Growing up in rainy Seattle, my siblings and I were often instructed to “run between the raindrops” to stay as dry as possible between the car and our errand’s destination (usually some type of knitting store, if memory serves). Of course, literally running between raindrops isn’t possible unless you have the slender physique of former NBA center Manute Bol and the catlike reflexes never possessed by former NBA center Manute Bol. But my mom’s dictum does point to an interesting problem that has teased physicists and pedestrians alike for years: which keeps you drier in the rain, walking or running?
Consider: obviously a rain-runner will get to shelter faster than a rain-walker, but will the higher speed put him in contact with more drops as he sprints? The dilemma has been modeled mathematically several times, but there are so many variables: the speed and surface area of the walker, the angle at which the rain is falling, splashing and aerodynamic effects caused by faster movement, and so on. When Italy’s Alessandro De Angelis crunched the numbers, he came out in favor of walking, but the equations of Winnipeg’s Donald Craigen and British astrophysicist Nick Allen disagreed.

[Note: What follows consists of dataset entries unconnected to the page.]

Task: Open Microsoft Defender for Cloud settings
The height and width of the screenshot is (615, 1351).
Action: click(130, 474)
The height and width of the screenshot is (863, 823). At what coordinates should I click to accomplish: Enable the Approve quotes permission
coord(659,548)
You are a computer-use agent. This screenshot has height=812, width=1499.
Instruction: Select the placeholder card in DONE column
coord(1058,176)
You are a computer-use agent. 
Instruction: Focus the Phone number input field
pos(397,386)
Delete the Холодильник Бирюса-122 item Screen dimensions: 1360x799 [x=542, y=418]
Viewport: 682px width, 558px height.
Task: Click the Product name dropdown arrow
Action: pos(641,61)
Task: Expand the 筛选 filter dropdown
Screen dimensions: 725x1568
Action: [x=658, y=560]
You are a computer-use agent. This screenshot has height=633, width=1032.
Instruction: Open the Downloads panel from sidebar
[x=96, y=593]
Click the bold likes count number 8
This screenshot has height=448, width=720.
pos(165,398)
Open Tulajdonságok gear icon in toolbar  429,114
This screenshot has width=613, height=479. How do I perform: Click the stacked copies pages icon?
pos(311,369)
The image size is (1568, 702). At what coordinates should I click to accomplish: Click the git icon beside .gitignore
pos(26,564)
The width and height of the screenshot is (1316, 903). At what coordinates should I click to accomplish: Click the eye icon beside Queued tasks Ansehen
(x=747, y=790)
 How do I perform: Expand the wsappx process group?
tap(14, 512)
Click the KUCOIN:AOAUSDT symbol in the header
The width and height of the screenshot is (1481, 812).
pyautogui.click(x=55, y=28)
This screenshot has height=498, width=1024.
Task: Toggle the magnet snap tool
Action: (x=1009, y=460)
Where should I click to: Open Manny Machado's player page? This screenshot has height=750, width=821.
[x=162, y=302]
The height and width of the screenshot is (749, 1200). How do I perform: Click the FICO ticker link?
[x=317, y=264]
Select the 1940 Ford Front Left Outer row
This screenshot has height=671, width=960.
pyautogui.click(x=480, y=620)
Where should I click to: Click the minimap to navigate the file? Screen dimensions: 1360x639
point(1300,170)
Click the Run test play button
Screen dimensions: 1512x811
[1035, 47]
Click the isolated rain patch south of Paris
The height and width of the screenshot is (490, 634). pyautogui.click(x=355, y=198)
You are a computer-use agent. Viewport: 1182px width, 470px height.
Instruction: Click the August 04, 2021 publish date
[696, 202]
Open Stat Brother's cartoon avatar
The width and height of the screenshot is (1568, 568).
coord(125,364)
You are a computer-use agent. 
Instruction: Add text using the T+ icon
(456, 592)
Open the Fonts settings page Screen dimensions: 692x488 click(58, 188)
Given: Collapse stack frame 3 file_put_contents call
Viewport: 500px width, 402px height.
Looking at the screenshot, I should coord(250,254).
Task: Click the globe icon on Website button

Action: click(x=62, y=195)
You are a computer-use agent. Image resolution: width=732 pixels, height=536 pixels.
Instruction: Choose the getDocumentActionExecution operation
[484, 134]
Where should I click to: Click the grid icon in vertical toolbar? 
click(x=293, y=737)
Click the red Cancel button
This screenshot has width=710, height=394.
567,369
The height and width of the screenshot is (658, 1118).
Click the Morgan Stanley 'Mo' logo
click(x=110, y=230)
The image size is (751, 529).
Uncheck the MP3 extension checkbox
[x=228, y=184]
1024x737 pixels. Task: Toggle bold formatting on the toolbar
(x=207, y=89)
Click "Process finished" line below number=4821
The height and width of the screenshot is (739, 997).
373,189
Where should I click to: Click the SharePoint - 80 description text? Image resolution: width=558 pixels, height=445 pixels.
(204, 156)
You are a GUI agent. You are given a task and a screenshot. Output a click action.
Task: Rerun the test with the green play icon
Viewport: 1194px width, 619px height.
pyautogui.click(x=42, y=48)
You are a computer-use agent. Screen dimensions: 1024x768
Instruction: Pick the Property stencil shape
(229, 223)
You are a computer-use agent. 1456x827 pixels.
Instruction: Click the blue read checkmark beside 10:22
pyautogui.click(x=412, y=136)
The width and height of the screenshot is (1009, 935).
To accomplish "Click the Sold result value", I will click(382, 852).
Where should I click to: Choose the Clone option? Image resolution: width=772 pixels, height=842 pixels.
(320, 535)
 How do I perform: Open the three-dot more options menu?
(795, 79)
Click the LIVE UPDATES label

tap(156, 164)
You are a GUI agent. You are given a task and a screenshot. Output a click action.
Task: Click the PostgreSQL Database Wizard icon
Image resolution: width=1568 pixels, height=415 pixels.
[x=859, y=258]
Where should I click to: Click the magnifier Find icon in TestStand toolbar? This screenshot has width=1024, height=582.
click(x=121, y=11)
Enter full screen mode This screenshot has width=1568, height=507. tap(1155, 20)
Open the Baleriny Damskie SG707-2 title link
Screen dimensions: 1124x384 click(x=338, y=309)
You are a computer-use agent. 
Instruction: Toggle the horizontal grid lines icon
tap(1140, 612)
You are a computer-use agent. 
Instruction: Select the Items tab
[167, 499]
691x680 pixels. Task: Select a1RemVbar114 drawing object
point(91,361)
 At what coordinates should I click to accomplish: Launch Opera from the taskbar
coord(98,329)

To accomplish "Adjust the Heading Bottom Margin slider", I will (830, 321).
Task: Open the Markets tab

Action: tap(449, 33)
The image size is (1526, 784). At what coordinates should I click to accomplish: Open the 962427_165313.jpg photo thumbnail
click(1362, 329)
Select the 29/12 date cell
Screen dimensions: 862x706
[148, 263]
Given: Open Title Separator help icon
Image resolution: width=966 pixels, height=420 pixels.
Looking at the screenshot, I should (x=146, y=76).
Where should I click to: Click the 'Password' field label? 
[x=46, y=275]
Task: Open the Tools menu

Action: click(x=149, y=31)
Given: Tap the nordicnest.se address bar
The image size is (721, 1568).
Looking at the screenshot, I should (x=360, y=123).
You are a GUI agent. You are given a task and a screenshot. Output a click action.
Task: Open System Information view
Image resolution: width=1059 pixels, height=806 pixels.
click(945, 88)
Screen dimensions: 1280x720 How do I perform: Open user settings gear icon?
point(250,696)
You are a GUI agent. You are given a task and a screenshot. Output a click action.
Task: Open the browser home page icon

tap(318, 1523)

Luckily, this isn’t a hypothetical exercise, like modeling particles in the big bang. The world is full of real raindrops and real pedestrians, so any parking lot in April can become a laboratory. When the boys on TV’s MythBusters tried to answer the question, they got different answers each time, but viewers felt their first findings were suspect, since they used fake rain. “The Straight Dope” columnist Cecil Adams tried the experiment in 1992 (methodology: counting raindrops spattered on a piece of construction paper) and so did Thomas Peterson and Trevor Wallis, two meteorologists at the National Climatic Data Center in Asheville, North Carolina, in 1997 (methodology: weighing their clothing after their “race” to see who got wetter), and both found a clear advantage for running. In the peer-reviewed North Carolina experiment, Dr. Peterson’s sweat suit absorbed seven and a half ounces of rain while he walked, 40 percent more than Dr. Wallis’s did running.
Why is running the way to go? If you stand still in vertical rain, you’ll only get wet on the top of your head, but once you start to move, your front starts getting wet as well. But—crucially—you don’t hit fewer raindrops by moving slower! Think about it this way: in every volume of space, there’s a certain density of raindrops. Your front will meet that density of drops when you get to it no matter what your speed, so going more slowly doesn’t help. It turns out that real-world effects do give runners a small increase in dampness—maybe the air currents caused by running suck in more rain than they repel, or heavier footsteps cause more splashing—but that’s a drop in the bucket, so to speak, compared to the wetness you’ll prevent by getting to shelter quicker.
So science has finally demonstrated that people without the sense to come in out of the rain ASAP are all wet. I wonder if the National Climatic Data Center can do a peer-reviewed study on why I only have an umbrella with me when it doesn’t rain.